Scientists are still debating over theories as to how the blood vessels achieve autoregulation, effortlessly maintaining blood flow to all of its tissues. The likeliest answer is that it is a combination of all observable theories, as blood flow is far too important to our basic survival as organisms.

The following theories and observations all form part of the currently accepted understanding of autoregulation.

Myogenic Regulation

The myogenic theory states that blood flow is regulated by the intrinsic properties of smooth muscle in blood vessels. When there is an increase in the exchange of gases (oxygen and carbon dioxide) in the blood, it causes blood vessels to dilate and stretch, which in turn stimulates smooth muscle contractions via the nervous system to keep the blood moving steadily forward. In the opposite case, too little stretching of the vessels causes their smooth muscle tissue to relax, resulting in blood vessel dilation, lower pressure, lower mechanical resistance, and the easy movement of blood.

Metabolic Regulation

The metabolic theory of autoregulation arose from the observation that wherever there is metabolic activity at the cellular level, blood flow is not far behind to aid the process. The metabolic activity referred to here is not related to digestion but to energy production and cellular energy metabolism.

It’s only natural for blood to follow metabolic activity in the body as oxygen and other nutrients present in the blood are the prime requirements to sustain energy generation.

When energy output is increased in a tissue, the cells in that tissue release gases like nitric oxide, which serve to dilate blood vessels and enhance blood flow.

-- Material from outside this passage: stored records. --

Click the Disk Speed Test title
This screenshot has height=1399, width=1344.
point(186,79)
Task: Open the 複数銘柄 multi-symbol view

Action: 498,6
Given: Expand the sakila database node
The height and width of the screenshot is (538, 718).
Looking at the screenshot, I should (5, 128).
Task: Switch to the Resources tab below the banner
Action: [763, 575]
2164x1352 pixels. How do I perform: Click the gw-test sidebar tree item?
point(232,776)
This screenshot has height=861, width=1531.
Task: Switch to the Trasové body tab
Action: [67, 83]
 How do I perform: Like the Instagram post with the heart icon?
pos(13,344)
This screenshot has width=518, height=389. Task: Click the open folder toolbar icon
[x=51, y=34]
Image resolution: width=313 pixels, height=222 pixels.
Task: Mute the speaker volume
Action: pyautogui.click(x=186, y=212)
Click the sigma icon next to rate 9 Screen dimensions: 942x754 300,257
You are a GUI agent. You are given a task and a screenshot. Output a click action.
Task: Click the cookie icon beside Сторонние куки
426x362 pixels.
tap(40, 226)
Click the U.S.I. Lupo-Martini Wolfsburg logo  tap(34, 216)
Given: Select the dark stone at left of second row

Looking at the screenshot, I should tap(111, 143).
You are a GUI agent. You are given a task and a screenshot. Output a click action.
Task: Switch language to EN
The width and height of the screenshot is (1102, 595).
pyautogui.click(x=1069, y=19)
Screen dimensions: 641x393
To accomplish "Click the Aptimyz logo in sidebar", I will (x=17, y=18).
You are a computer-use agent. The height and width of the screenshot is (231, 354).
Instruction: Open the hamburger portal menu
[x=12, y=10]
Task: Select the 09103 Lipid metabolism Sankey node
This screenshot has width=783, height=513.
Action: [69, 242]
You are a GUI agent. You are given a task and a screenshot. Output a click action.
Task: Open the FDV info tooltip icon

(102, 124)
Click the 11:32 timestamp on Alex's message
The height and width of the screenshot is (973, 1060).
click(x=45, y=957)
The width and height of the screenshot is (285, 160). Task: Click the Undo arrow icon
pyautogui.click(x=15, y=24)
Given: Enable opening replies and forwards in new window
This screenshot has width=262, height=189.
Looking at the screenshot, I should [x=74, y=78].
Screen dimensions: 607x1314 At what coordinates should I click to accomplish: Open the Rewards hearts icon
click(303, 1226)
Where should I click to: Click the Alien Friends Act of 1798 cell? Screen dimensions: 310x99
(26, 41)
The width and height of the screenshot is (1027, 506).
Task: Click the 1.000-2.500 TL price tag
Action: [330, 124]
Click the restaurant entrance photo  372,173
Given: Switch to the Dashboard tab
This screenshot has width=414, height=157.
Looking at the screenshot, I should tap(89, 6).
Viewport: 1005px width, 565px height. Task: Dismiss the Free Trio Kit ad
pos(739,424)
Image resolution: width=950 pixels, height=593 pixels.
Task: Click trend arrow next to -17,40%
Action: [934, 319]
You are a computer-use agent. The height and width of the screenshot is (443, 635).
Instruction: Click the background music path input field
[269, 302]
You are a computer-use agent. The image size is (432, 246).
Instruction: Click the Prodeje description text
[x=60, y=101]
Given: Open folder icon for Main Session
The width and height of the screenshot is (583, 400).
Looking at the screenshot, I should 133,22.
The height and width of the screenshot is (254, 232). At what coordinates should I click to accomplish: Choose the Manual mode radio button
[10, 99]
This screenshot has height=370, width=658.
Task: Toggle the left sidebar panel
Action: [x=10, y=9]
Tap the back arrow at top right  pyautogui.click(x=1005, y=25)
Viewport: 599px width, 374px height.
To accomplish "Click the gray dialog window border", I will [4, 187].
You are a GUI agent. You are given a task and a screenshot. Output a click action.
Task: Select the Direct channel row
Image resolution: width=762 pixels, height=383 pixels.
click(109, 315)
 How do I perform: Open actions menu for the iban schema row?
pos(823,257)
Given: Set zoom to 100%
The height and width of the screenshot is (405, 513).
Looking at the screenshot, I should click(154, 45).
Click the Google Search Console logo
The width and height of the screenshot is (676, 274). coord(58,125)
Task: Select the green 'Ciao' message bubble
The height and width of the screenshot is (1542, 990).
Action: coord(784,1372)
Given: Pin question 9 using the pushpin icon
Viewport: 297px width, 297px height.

Other by-products released in the process that increase dilation include adenosine, potassium, hydrogen ions, lactic acid, and carbon dioxide. This is why it is a common case that after working out or breaking a sweat, our blood vessels expand and rise to the surface of the skin. It also helps with letting off the extra heat generated in the process of increased energy production.

Organ-Specific Autoregulation

Each organ and tissue has a unique way of maintaining autoregulation. The following highlights what is known about autoregulation in major organs and tissues throughout the body:

  • Skin. Blood flow to the skin is regulated via the nervous system and often in response to changes in temperature. Warmer ambient temperatures increase blood vessel dilation as well as keep the blood in a more fluid state. Colder environments cause blood vessels to constrict to facilitate optimal blood flow.
  • Muscle. During exercise, autoregulation of muscle appears to be governed by metabolic regulation. In a state of rest, blood flow to muscles is largely controlled by myogenic regulation.
  • Brain. The brain’s blood barrier prevents many metabolites that would usually cause metabolic vasodilation, and the blood vessels present in the brain lack the smooth muscles that the ones nearer the heart possess. Instead, blood flow to the brain is largely regulated through carbon dioxide alone, with an increase causing vasodilation and a decrease causing vasoconstriction.

Other waste products are collected at night by the cerebral spinal fluid, which experiences exchange with the bloodstream in the spinal cord. Oxygen, interestingly, can cause vasodilation when it is too low in the brain but does not cause constriction when levels are higher than usual. It seems that the brain uses every bit of oxygen that it can to power itself! This observation is also supportive of the fact that sometimes, all one needs is some fresh air to clear the head.

  • Heart. The heart is governed by both types of regulation, with adenosine, nitric oxide, and higher levels of carbon dioxide than oxygen causing vasodilation.
  • Lungs. When there is too little oxygen in the lungs, it causes myogenic constriction, which facilitates blood flow to areas where there is an available supply of oxygen.
  • Kidneys. The kidneys are regulated largely through nervous myogenic regulation. The filtration tubules that work to collect useful substances from pre-processed urea contribute to autoregulation by stretching, signaling for vasodilation to improve blood flow to the area. Extremely low blood pressure can cause the vessels in the kidney to overly constrict, resulting in renal failure.